The EEOC’s proposal also does not recognize the significant shortcomings of the data to be collected. Under the current draft regulations, employers would have to fit specific jobs such as “marketing manager,” “accounting supervisor,” and “IT supervisor” into very broad job categories like “first/mid-level officials and managers.” Not surprisingly, those jobs are likely to have very different salaries for reasons that have nothing to do with race or gender. There are many factors that go into compensation decisions, such as education level, years of experience, seniority, geographic location, and prior work experience; yet, there is no mechanism to give that context to the data. The EEOC has not explained how it will account for these factors, causing significant concern that the data will lead to a large number of false positives for wage discrimination.
In fact, it seems inevitable that these new data collection efforts will lead to more government investigatory inquiries. The EEOC has said it intends to use the collected data to “focus wage discrimination investigations, identify existing pay disparities, and help employers evaluate their own practices.” The Office of Federal Contract Compliance Programs has similarly indicated it will use the data as an element of its audit selection criteria. It also seems likely the data will be used to bolster individual EEOC charge investigations and advance the EEOC’s goal of targeting so-called systemic discrimination cases, which the EEOC defines as cases involving discriminatory patterns, practices, and policies having a broad impact on a company or industry. In recent years, the EEOC has looked for opportunities to pursue such cases, and these new regulations will present additional avenues to advance that agenda.
The draft regulations also raise privacy and confidentiality concerns. Although the information produced can be marked “confidential” by the employer to try to protect it from a request under the Freedom of Information Act, the agency does not have to honor that request and, even if it does, that position can be challenged by those seeking to discover the information.

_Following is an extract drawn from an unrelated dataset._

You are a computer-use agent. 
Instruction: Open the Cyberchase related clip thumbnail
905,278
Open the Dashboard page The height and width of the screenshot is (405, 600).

In an age where data breaches have become all too common, there also is legitimate concern about the security of the data if the agencies’ systems are breached. For companies that would be at a competitive disadvantage if a rival were able to obtain their pay information, these confidentiality concerns are especially acute.
For California employers, the EEOC’s announcement carries additional potential problems. The regulation comes on the heels of California’s enactment of one of the toughest pay equity laws in the nation. Under the Fair Pay Act, California employers are prohibited from paying female employees less than male employees for “substantially similar work,” even if there are different job titles or work sites. The new federal reporting requirements could help California (and, in turn, private plaintiffs under the Private Attorneys’ General Act) bring more lawsuits, using data that tells only a part of the story.
In the end, employers could find themselves spending significant time and money explaining the nondiscriminatory bases for employee pay rates. The additional burdens created by these new requirements are not only the work involved in compiling the information and completing the form, but also in potentially dealing with increased regulatory and litigation activity. Given this, employers should consider conducting privileged pay audits to assess whether the data generated under the new rules is likely to draw government scrutiny and, if so, to make any necessary changes now before the new rules take effect.
Workforce discrimination undeniably still exists, and those who engage in it should be held accountable. But, the EEOC’s latest proposal is likely to do more to create headaches for employers than it is to put a dent in remedying gender-based pay disparities.